Vale recordar que, el ejercicio de la actividad política en esta nación, lo han convertido en un vulgar negocio, siendo esa razón una de las causales, probablemente la principal, de los grandes males que, en todos los sentidos, han venido afectando a esta nación durante las últimas tres décadas pasadas se podría decir, sin temor a equivoco.

Yo quiero ser presidente, o presidenta del país. No importa si reúno o no condiciones para ello; pero, sí tengo cuartos para comprar a quien sea; y, estoy en disposición de pactar acuerdos reciprocatorios con los poderosos sectores económicos respaldantes, de esos que lo hacen, y gravitan entre nosotros.

¡Nada impide! “Es pa´lante que vamos”, como diría un político de los nuestros. ¡Aquí todo se puede! Es el parecer de gente sin perfil presidencial, e incapaz a todas luces, como hasta boca dura también, creyéndose que eso vende, y que osa ofertarse ante la población alegremente, para dirigir los destinos del país.

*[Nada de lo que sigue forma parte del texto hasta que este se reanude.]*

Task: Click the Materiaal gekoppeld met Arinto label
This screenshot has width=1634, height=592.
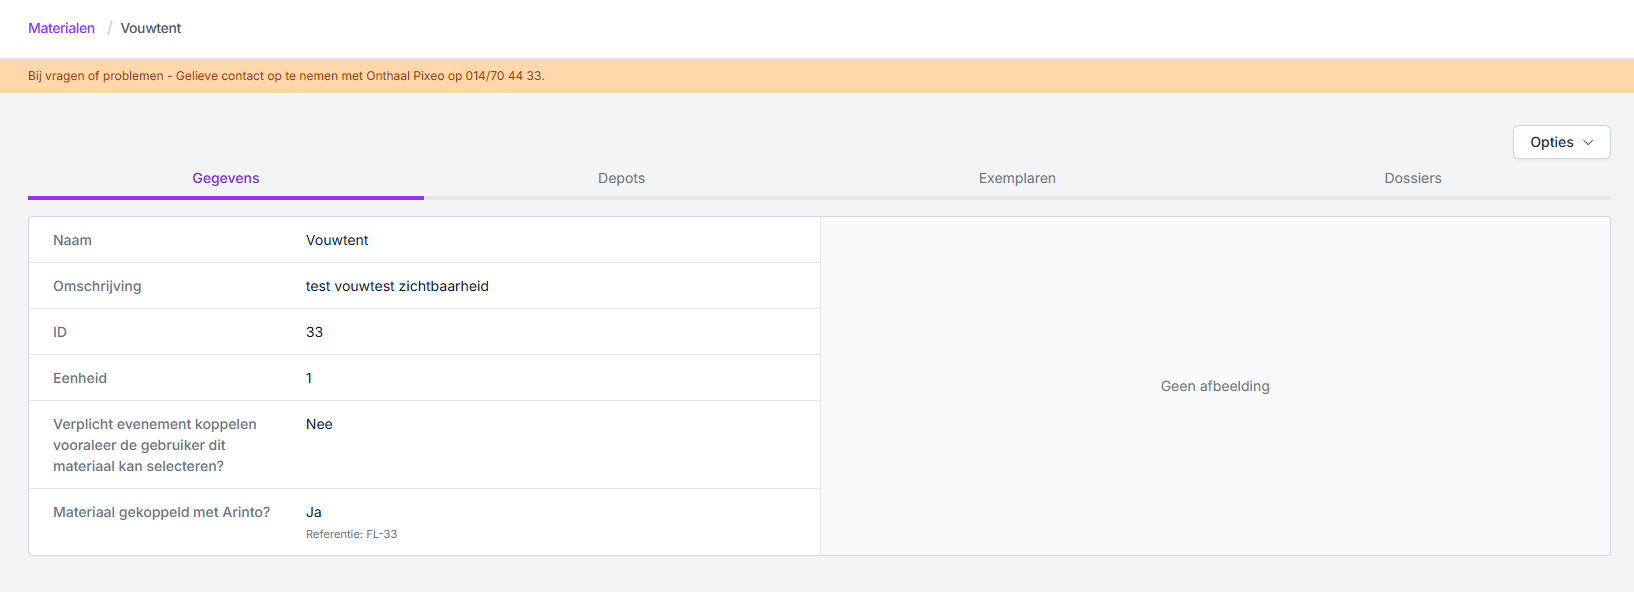Action: (x=161, y=512)
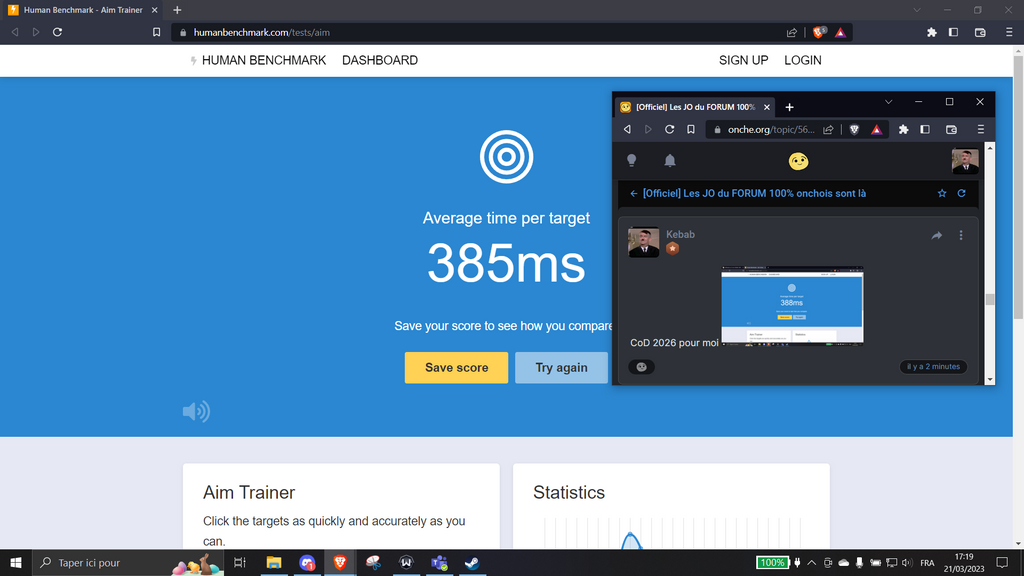The image size is (1024, 576).
Task: Open Steam from the taskbar
Action: pos(471,563)
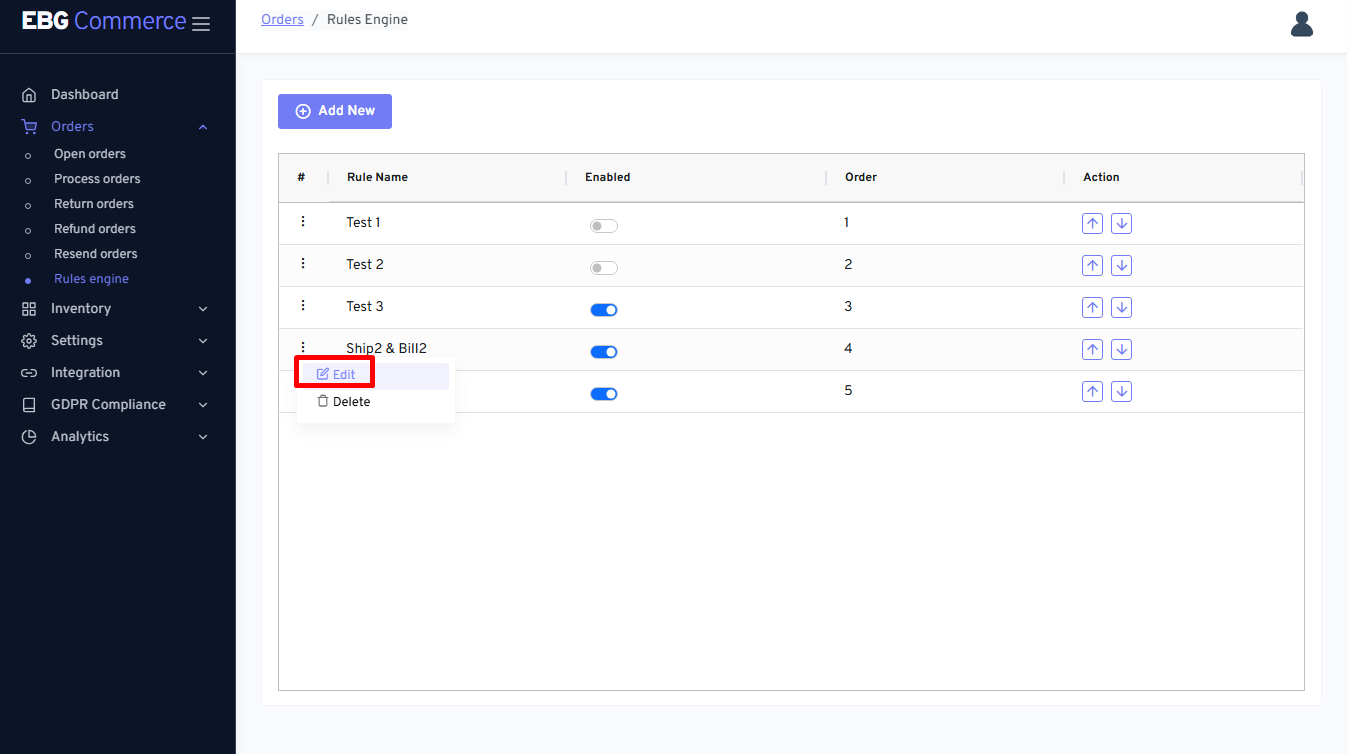The image size is (1348, 754).
Task: Open three-dot menu for Test 1 row
Action: [303, 222]
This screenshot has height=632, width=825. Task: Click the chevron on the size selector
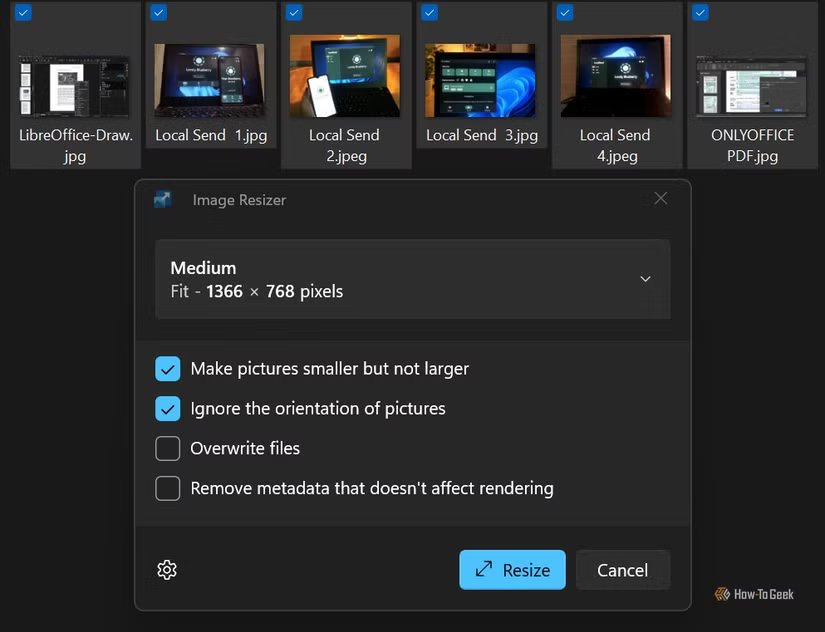(645, 279)
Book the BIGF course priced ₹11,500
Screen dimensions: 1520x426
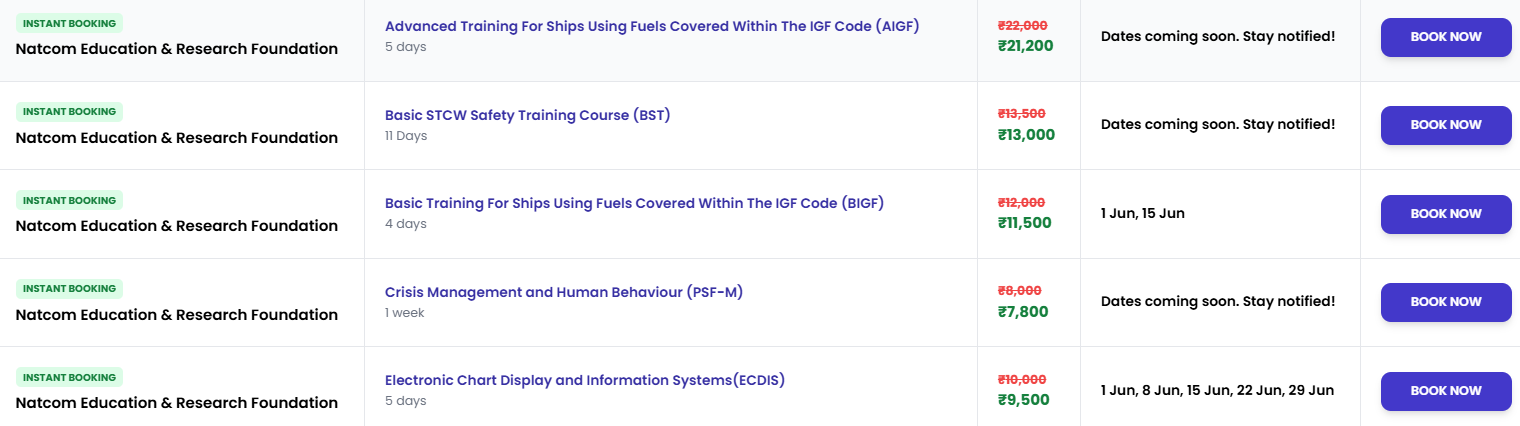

Y, amén de la osadía, tampoco al parecer, se respetan las leyes, normas y reglamentos que rigen en materia electoral, mediante los cuales se procura regular y controlar el ejercicio político a nivel nacional, En esos, se establecen como parte importante, entre otras cosas, los plazos pertinentes para la realización de las actividades relativas.

Ahora mismo, se vienen observando las que se pueden considerar violaciones en ese sentido, y a las que nos referimos aquí. Lógico, en ese marco jurídico vigente, debido al tiempo que falta para la celebración de las próximas elecciones generales en el país; y, en razón de que, ya muchos políticos del patio, andan promoviendo candidaturas a la presidencia de la República, sin reparo.  ¡No hay que esperar nada se entiende!

Sin embargo, otros opinan que esa última concepción es admisible, en razón de que, en el ámbito de la política propiamente, los actores que participan pueden comenzar a promover sus candidaturas en cualquier momento que lo consideren prudente; que se tiene esa libertad de acción. Y, qué se deben aquellos aprovechar las oportunidades que se presenten para sus proselitismos. 

¡Bueeeno!  Como es obvio entender, eso no luce aconsejable así. Y, es que, por alguna razón de valía, se normaron las actividades de ese tipo, lo cual entendemos se debe observar siempre.

No obstante, la disparidad de criterios en tal orden, es entendible que, en este caso la prudencia se debe imponer actualmente, por encontrarnos ante un nuevo gobierno, que está prácticamente comenzando; y, que debe haber un espacio de respiro para la población, cansada ya de tanta politiquería.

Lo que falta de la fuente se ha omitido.